Melancong ke Kota di Seberang Laut


Saya sempat terkesima ketika sebentar melancong ke negeri di seberang lautan. Ketika itu saya melakukan hal yang -sepertinya- sering dilakukan oleh para anggota DPR ketika studi banding ke negeri orang, “terkesima, membanding-bandingkan, berefleksi mengapa negerinya tidak seperti negeri ini, lalu sesudahnya jalan-jalan saja ala turis”. Nah pada kesempatan itu pun saya benar-benar menjadi turis dan tidak sengaja - iseng-iseng - membaca kota yang saya singgahi.
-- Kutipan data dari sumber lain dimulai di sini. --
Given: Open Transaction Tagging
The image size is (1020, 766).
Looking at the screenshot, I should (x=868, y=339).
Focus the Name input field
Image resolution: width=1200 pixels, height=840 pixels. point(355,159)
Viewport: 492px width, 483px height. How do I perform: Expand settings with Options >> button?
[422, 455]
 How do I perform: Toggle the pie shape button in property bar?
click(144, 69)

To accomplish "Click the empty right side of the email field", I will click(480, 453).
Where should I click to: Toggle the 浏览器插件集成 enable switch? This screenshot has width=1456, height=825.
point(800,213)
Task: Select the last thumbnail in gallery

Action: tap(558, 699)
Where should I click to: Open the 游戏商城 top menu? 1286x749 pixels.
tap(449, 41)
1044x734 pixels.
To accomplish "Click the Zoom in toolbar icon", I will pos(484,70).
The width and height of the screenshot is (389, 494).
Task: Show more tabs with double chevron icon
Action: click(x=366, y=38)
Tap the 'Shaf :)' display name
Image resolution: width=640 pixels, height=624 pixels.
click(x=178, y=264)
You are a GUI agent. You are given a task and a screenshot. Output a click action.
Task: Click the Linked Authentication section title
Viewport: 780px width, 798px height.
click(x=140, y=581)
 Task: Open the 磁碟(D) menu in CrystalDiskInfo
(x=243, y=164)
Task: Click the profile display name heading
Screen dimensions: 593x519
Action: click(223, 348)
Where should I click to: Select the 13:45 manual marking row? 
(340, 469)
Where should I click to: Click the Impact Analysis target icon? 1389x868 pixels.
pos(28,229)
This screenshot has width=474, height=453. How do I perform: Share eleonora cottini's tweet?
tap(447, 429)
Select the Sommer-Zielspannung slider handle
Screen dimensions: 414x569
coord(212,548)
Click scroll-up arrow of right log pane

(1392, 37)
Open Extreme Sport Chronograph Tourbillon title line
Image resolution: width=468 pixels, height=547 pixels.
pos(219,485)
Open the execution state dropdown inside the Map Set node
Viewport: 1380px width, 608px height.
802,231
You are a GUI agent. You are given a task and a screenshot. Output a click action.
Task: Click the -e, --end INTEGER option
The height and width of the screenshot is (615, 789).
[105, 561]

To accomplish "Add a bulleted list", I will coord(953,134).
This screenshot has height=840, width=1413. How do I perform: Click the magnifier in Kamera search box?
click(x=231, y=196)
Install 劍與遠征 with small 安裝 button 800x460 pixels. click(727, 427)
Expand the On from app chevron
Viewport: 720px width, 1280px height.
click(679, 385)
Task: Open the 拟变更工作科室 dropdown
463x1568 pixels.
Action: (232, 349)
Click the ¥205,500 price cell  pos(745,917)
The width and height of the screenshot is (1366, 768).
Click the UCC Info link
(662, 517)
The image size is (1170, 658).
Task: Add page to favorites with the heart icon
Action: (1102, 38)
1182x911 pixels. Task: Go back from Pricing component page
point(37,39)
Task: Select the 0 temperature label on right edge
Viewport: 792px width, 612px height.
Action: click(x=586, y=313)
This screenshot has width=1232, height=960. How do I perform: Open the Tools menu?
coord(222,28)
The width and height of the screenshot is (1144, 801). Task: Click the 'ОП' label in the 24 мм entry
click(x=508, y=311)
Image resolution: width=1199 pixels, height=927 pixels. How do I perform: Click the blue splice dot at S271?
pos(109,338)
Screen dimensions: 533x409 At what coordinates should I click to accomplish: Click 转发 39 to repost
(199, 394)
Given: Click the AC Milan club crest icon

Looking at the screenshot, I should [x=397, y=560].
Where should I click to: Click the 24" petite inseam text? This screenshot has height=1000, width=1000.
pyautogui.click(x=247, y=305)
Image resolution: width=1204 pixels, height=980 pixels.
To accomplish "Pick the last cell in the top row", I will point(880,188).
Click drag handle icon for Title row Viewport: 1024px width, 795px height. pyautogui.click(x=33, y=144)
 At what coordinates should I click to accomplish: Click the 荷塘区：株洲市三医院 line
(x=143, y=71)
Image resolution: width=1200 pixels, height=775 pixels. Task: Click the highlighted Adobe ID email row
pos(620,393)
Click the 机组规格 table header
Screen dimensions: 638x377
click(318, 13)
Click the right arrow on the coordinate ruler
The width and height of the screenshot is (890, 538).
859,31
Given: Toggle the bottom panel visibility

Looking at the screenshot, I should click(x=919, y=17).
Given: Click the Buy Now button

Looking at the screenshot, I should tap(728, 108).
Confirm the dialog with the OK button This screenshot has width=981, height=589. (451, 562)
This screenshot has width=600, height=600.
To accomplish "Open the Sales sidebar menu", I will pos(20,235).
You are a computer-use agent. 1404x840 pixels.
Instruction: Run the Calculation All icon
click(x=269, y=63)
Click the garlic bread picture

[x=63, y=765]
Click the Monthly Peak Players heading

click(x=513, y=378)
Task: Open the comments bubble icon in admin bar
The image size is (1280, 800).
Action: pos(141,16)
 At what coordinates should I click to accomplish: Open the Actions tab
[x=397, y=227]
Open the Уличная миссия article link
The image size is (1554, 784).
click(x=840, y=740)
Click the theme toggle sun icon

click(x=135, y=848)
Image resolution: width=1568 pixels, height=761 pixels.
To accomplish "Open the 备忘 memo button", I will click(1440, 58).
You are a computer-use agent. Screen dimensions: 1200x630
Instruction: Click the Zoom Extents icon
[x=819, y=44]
Jangan bayangkan sebuah pembacaan yang rumit dan semiotis. Pembacaan yang saya lakukan ini sungguh sederhana, apalagi ini hanya iseng-iseng saja. Mengingat apa yang saya lakukan dari awal hingga mengantar saya ke sebuah perjalanan ke luar negeri pertama kali, ya memang berawal dari sebuah keisengan. Iseng-iseng membuka situs maskapai penerbangan murah meriah, lalu kebetulan ada promo tiket murah, iseng-iseng memesan tiket untuk perjalanan enam bulan ke depan.

Mungkin kalau mau, tulisan ini bisa berjudul, ‘iseng-iseng berhadiah’, karena sebelumnya, pergi ke luar negeri adalah hal yang sepertinya ada di angan-angan saja, apalagi dengan uang sendiri. Lalu karena keisengan memesan tiket murah yang -saya pikir- kalau tidak jadi pergi ya tidak rugi juga, serta berbekal uang saku terbatas, saya dan kawan, nekat berangkat.

Ternyata, saya mendapat hadiah tidak mengecewakan. Perlancongan saya ini akhirnya menjadi sebuah perjalanan pertama kali yang menyenangkan dan cukup membuka mata. Terutama tentang bagaimana orang di luar negeri saya mengelola kota mereka.

Melihat dan Membaca Kota


Melihat kota adalah seperti melihat masyarakatnya. Melihat bagaimana sebuah kota dibangun, ditata lalu dipelihara, adalah sama dengan melihat bagaimana sekelompok masyarakat melakukan kerja-kerja itu.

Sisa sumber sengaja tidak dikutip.